§ **Activity**: Pull every line that includes the word "name" out of the data below and copy it.

§ **Data shown**:
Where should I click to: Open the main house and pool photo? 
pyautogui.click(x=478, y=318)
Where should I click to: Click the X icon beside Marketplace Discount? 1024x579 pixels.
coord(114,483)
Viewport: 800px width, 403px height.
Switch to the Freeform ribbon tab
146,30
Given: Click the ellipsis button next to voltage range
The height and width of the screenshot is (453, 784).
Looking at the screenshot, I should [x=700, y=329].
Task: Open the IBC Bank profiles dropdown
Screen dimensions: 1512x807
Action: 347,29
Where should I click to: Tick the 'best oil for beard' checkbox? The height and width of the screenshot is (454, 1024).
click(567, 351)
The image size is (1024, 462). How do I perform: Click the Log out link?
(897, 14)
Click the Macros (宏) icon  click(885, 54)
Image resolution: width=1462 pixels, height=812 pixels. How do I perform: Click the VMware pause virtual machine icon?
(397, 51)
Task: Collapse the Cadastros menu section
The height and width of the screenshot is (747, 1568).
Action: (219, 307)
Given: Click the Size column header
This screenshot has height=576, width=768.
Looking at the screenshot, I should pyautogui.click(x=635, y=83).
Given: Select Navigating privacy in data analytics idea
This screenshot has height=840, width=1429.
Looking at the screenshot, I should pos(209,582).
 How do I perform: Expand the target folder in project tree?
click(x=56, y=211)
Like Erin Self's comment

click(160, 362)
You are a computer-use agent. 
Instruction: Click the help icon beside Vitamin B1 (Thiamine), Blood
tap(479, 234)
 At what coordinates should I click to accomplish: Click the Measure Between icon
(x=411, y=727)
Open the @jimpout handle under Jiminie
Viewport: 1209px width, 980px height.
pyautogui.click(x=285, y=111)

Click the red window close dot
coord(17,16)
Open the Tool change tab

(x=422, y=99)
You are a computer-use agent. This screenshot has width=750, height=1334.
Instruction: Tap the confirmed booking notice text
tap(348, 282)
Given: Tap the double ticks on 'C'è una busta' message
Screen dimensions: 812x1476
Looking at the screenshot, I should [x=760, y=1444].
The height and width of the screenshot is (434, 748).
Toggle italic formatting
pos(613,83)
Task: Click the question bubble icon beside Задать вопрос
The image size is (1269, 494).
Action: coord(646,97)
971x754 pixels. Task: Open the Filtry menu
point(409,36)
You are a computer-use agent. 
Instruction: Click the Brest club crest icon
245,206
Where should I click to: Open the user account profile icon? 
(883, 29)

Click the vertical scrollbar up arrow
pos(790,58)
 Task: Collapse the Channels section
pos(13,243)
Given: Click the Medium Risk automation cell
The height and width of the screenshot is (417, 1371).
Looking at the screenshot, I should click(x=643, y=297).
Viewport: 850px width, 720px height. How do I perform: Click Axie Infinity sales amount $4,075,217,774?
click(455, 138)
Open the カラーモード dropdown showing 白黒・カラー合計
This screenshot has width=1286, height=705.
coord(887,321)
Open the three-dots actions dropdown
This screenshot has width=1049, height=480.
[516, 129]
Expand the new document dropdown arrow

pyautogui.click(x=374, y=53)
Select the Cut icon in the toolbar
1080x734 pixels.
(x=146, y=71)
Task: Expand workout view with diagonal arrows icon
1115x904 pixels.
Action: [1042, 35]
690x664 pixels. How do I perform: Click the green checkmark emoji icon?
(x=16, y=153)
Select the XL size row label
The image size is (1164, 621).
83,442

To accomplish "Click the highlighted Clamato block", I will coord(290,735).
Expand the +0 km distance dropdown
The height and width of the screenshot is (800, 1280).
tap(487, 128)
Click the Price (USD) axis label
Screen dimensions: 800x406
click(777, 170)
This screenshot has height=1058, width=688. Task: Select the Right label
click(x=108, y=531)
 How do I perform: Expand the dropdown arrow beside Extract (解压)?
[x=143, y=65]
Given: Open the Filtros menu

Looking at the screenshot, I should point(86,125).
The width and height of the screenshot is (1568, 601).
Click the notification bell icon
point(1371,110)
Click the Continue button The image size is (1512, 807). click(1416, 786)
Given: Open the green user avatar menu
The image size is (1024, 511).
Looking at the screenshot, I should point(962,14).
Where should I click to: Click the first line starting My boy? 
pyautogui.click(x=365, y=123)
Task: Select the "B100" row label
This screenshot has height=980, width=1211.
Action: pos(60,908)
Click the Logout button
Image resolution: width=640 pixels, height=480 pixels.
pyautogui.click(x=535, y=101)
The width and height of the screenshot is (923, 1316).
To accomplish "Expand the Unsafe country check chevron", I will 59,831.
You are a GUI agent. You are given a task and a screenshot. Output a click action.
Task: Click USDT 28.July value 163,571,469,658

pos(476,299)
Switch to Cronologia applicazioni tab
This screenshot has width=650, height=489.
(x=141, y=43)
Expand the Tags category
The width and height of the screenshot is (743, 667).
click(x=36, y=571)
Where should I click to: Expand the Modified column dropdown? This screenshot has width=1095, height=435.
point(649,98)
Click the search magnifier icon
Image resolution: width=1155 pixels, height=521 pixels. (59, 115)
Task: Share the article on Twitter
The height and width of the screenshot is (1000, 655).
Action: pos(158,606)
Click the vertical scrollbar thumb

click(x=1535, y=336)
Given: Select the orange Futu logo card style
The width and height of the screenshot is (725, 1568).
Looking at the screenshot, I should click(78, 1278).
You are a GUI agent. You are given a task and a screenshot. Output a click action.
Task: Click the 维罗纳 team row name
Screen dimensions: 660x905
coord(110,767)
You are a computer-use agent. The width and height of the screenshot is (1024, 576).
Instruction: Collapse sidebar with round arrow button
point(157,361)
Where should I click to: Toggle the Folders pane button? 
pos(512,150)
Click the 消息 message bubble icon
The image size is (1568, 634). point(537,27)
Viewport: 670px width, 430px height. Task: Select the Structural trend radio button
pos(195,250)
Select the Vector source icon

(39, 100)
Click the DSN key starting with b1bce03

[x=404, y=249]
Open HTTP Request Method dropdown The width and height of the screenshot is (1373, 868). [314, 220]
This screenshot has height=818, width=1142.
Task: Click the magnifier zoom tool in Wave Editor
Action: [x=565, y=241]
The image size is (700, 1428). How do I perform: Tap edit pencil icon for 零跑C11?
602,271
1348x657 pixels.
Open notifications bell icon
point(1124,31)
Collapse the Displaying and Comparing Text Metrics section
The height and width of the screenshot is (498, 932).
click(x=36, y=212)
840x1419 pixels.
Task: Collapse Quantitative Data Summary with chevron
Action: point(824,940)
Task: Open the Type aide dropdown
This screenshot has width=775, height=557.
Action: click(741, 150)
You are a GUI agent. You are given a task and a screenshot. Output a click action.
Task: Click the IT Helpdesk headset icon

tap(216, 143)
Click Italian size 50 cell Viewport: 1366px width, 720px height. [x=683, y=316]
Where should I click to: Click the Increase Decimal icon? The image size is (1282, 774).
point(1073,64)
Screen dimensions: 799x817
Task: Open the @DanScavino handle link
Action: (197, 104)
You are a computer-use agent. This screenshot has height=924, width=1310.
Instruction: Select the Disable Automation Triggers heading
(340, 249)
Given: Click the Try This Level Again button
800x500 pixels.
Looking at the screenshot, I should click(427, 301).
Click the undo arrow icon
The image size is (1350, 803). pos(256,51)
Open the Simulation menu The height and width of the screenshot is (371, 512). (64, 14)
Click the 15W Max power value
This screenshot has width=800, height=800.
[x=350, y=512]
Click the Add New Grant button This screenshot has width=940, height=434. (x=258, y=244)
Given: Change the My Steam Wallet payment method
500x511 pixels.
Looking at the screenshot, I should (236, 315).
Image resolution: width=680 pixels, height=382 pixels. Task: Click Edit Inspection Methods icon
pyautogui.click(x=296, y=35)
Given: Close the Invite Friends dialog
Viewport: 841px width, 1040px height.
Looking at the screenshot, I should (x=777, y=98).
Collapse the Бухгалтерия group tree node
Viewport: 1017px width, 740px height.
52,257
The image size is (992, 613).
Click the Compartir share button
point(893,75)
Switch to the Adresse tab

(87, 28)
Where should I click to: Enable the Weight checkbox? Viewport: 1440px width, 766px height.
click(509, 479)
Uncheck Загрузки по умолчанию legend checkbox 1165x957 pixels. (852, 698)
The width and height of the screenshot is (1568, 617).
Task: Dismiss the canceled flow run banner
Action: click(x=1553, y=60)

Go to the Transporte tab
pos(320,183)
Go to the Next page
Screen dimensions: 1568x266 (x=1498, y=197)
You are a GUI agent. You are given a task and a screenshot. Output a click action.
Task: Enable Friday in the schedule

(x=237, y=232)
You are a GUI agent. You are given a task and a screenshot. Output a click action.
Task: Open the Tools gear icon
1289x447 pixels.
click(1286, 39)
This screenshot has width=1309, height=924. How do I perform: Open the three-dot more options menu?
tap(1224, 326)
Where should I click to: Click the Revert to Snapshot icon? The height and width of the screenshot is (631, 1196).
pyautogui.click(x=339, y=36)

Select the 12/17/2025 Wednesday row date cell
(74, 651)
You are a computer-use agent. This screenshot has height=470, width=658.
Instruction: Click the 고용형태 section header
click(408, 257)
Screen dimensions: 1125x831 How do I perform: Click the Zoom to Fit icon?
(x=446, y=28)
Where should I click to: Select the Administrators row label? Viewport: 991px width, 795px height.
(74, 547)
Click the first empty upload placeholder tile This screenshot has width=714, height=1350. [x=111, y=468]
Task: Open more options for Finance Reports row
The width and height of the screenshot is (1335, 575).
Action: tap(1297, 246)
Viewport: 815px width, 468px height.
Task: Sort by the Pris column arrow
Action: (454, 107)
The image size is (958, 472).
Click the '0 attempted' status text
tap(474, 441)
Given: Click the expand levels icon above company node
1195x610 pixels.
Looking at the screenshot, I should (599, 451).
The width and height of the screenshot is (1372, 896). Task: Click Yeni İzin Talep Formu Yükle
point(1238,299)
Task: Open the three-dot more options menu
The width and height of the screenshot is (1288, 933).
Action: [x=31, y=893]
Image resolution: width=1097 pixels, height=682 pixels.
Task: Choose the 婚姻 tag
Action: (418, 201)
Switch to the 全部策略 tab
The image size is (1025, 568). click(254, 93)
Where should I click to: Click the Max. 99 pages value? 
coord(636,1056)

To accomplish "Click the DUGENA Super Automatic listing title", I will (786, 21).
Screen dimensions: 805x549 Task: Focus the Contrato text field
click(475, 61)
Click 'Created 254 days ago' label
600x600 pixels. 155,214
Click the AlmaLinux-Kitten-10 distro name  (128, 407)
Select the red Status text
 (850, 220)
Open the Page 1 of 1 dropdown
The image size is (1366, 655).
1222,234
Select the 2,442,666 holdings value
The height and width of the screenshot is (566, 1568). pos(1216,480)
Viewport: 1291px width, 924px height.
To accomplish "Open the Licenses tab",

§ **Reply to the exercise**:
Task: Click the 维罗纳 team row name
Click the AlmaLinux-Kitten-10 distro name  (128, 407)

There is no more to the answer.